> [Excerpted passage]
..............................
EAST RUTHERFORD, N.J. – Seemingly millions of Americans publicly release NFL mock drafts, and that legion of football fanatics is mostly divided into two separate but unequal camps concerning the Giants' intentions in the first round of the 2024 NFL Draft.

The majority have the Giants keeping the sixth selection in the first round next Thursday and taking their highest-rated available wide receiver. A smaller camp has the Giants trading up to the third, fourth or fifth picks to add a quarterback.

General manager Joe Schoen didn't reveal his innermost thoughts at his annual pre-draft news conference. But as he prepares for his third draft as the Giants' G.M., Schoen spoke highly of the candidates at both positions.

The top wideouts are Ohio State's Marvin Harrison, Jr., LSU's Malik Nabers and Washington's Rome Odunze. Harrison has generally been regarded as the top wideout among those outside NFL personnel offices who study the players. But all three could well go in the top 10.

"I do think it's a deep receiver draft," Schoen said. "They come in different shapes and sizes and speeds, but I do think it's a deep wide receiver draft from top to bottom, depending on what you're looking for.

"Some added value with guys, the new kickoff rules, the guys that can also do returns. I think there's an added element there too, and there's some receivers that can wear multiple hats, not just as a receiver but also as a returner. Yeah, I do think it's a good draft. … However people have them ranked, I think it is a good draft from the receiver position. I think there will be several taken in the first round."

NFL Media analyst Daniel Jeremiah released his updated ranking of the top 50 prospects in the 2024 NFL Draft.

The Giants are widely considered to be in the market for a premier receiver. Schoen likes the wideouts on the roster, but well understands the benefit in adding a receiver that will cause opposing defenses to shudder.

"It can really help you out, especially the way we're constructed now," Schoen said. "Jalin Hyatt can take the top off, Wan'Dale (Robinson) working in the slot. I think you can really see what he was able to do late in the season when he was finally healthy. Darius Slayton has been uber consistent during his time.

"If you add another wide receiver there, whether it's in the top 10 or later in the draft because of the depth of the class, I do think it gives you options and it's going to help the offense in general. We have to score more. At the end of the day, we need to score more points. Adding, if it's a No. 1 receiver, whatever you want to call it, just a better receiving weapon is going to help everybody."
..............................
> [Given information]
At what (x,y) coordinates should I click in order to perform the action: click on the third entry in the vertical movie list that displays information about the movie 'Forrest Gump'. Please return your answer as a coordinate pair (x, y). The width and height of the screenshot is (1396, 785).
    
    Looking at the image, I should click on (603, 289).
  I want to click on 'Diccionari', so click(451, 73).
..............................
> [Requests]
1/ Reproduce the stretch of the Giants draft article from "The top wideouts" through "the top 10.".
2/ Write what comes next in the article on the Giants' draft plans, picking up after its final sentence.
These lines have no connection to the article on the Giants' draft plans.

> [Replies]
1/
The top wideouts are Ohio State's Marvin Harrison, Jr., LSU's Malik Nabers and Washington's Rome Odunze. Harrison has generally been regarded as the top wideout among those outside NFL personnel offices who study the players. But all three could well go in the top 10.

2/
Schoen reiterated that Daniel Jones, who played in just six games in 2023 because of injuries, is "on track" to be ready for training camp and thus start the season as the Giants' quarterback. Because of that, drafting a quarterback in the first round would likely not deliver the immediate boost they'd get from a receiver, but would provide competition and options for the future.

The Giants also have veteran Drew Lock and second-year pro Tommy DeVito in their quarterback room, a threesome Schoen would be happy to go to camp with.

"I don't think (we want or need to add a quarterback)," Schoen said. "I think with Drew's experience, he has started games and played, and Daniel's experience. And what Tommy did last year, another year in the system, Tommy's come a long way. I think we could go into the season with the three that we have and be comfortable with that."

The top quarterbacks in the draft are USC's Caleb Williams, universally expected to go No. 1 to the Chicago Bears; 2023 Heisman Trophy winner Jayden Daniels of LSU; North Carolina's Drake Maye; and Michigan's J.J. McCarthy.

"I think it's a good quarterback class, and I think it's deep," Schoen said. "You look at some of the guys and the amount of games some of these guys have started and played, it's impressive. Really haven't seen a class like that with some of the quarterbacks that have started and played as many games as they have at a high level.

"It's been really fun getting to know these guys. Again, it's a unique position. There's only so many people walking planet earth that can play that position at a high level. So really getting around these guys, we like to do it every year, and getting to know them, I think is important."

Much of the intrigue and speculation before any draft is on the potential for trades, either up or back. The Giants currently have six selections in the seven-round draft and might look to add more. In addition to No. 6, they own picks 47, 70, 107, 166 and 183. They do not have a seventh-round draft choice.

In his first Giants draft two years ago, Schoen traded back twice in the second round. Last year, he traded up in the first and third rounds to secure cornerback Deonte Banks and Hyatt.

What might he do next week?

"My job is to do what's best for the franchise," Schoen said. "If there's an opportunity to go up, move back, stay, whether it's in the first round, third round, fifth round, that's what we'll do.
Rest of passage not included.